Teks sundarigama tidak hanya mendeskripsikan hari-hari suci menurut perhitungan bulan (purnama atau tilem) atau pun pawukon serta jenis-jenis upakara yang patut dibuat umat Hindu pada saat merayakan hari-hari suci tersebut, tetapi juga menjelaskan tujuan bahkan makna perayaan hari-hari suci tersebut. Secara umum dapat dikatakan bahwa tujuan dan makna perayaan hari-hari suci umat Hindu menurut Lontar Sundarigama adalah menjaga keseimbangan dan keharmonisan hubungan manusia dengan Tuhan /Ida Sanghyang Widhi Wasa; Hubungan manusia dengan manusia; dan hubungan manusia dengan alam lingkungan. Dengan demikian, dapat dikatakan bahwa umat Hindu Bali melakukan upacara agama adalah dari dan untuk keselamatan alam semesta beserta seluruh isinya.

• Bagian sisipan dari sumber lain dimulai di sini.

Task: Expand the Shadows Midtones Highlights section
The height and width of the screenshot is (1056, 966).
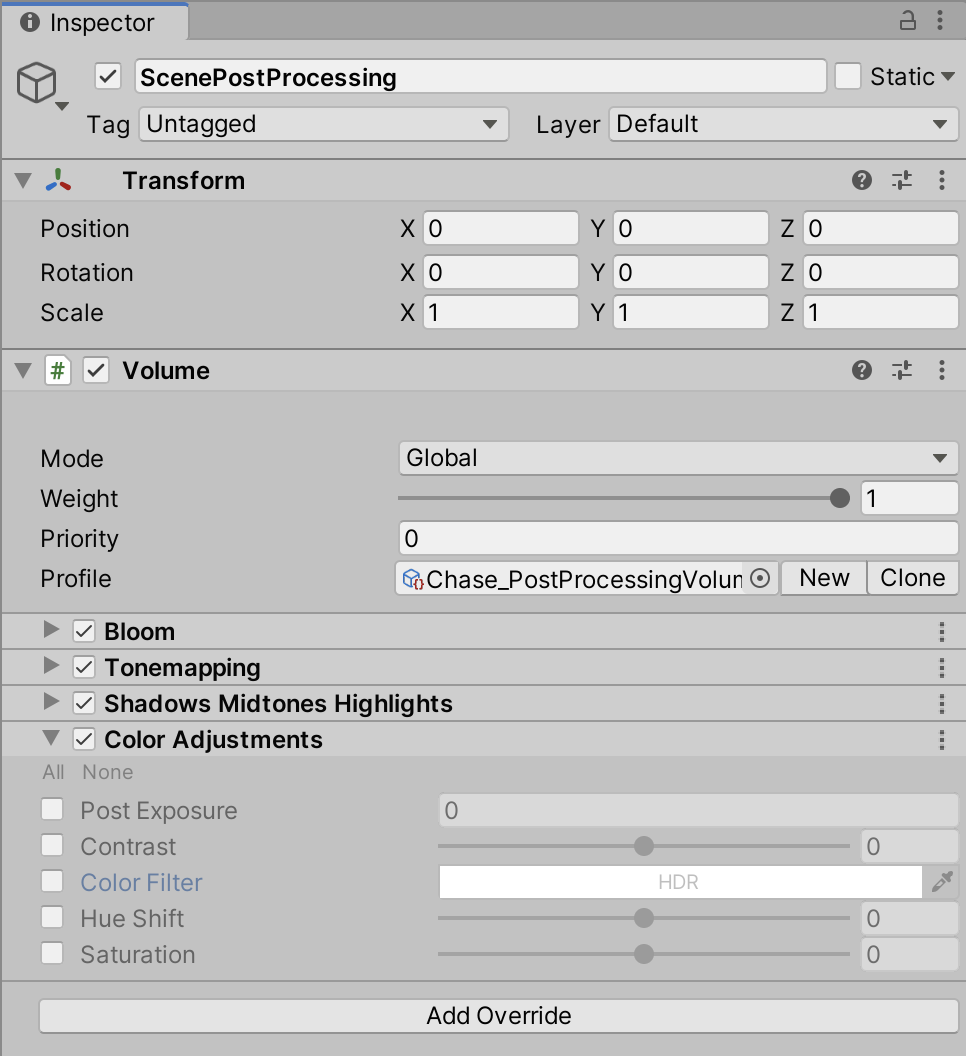Action: coord(51,704)
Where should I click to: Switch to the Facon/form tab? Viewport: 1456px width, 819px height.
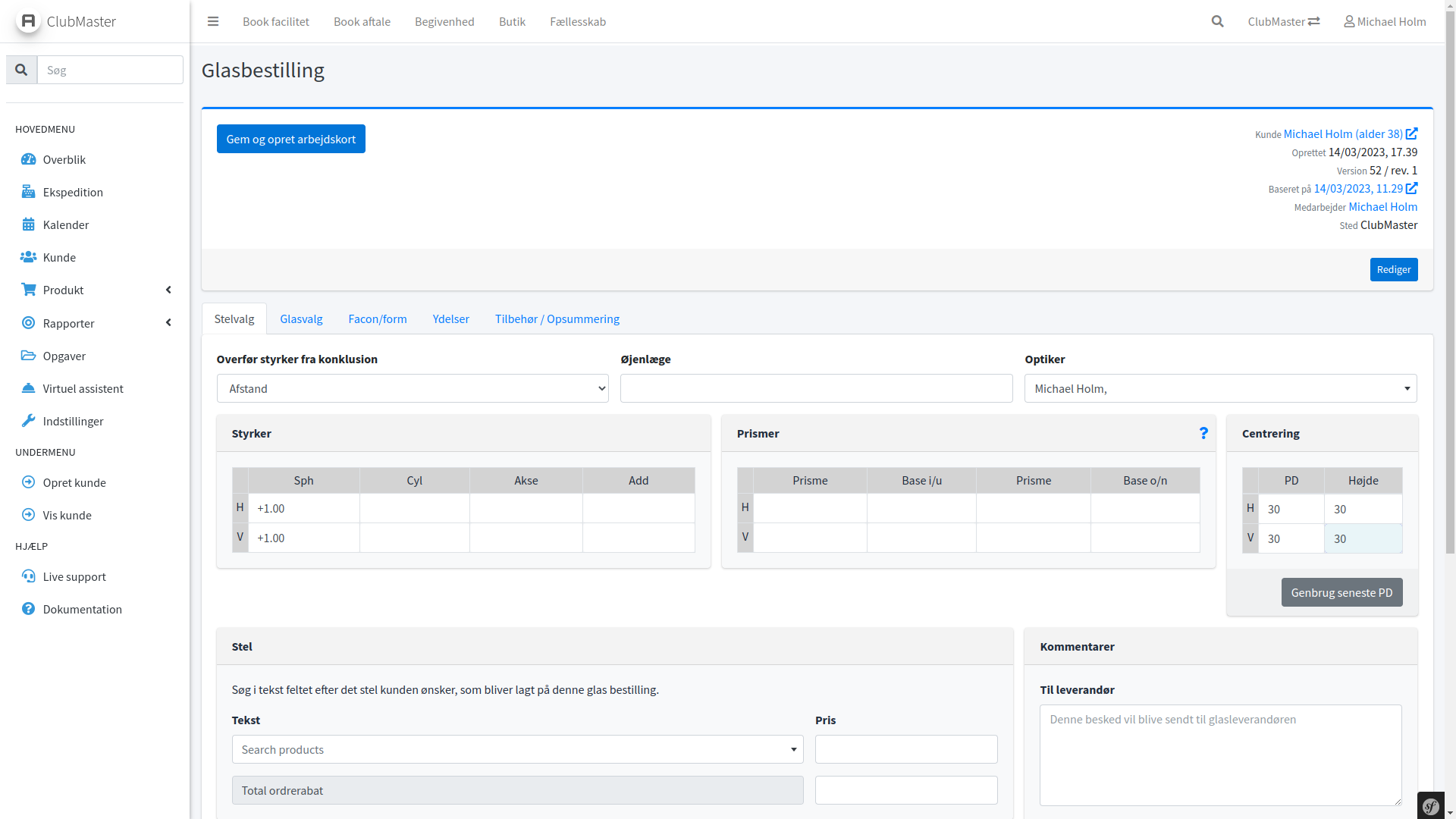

*Tattwa Sangkaning Dadi Janma adalah sebuah pustaka lontar yang memuat ajaran tentang hakikat Siwa. Lontar ini mengacu pada pustaka yang lebih tua seperti, Bhuwanakosa, Wrehaspati Tattwa, Tattwa Jnana, Jnana Siddhanta, Ganapati Tattwa.
Materi Pokok yang diajarkan dalam pustaka Tattwa Sangkaning Dadi Janma adalah pengetahuan rahasia, yaitu tentang ilmu kadyatmikan, ilmu untuk melepaskan Sang Hyang Urip untuk kembali ke asalnya atau kamoksan, kalepasan, kesunyataan. Janganlah mengajarkan kepada murid yang tidak mentaati tata krama.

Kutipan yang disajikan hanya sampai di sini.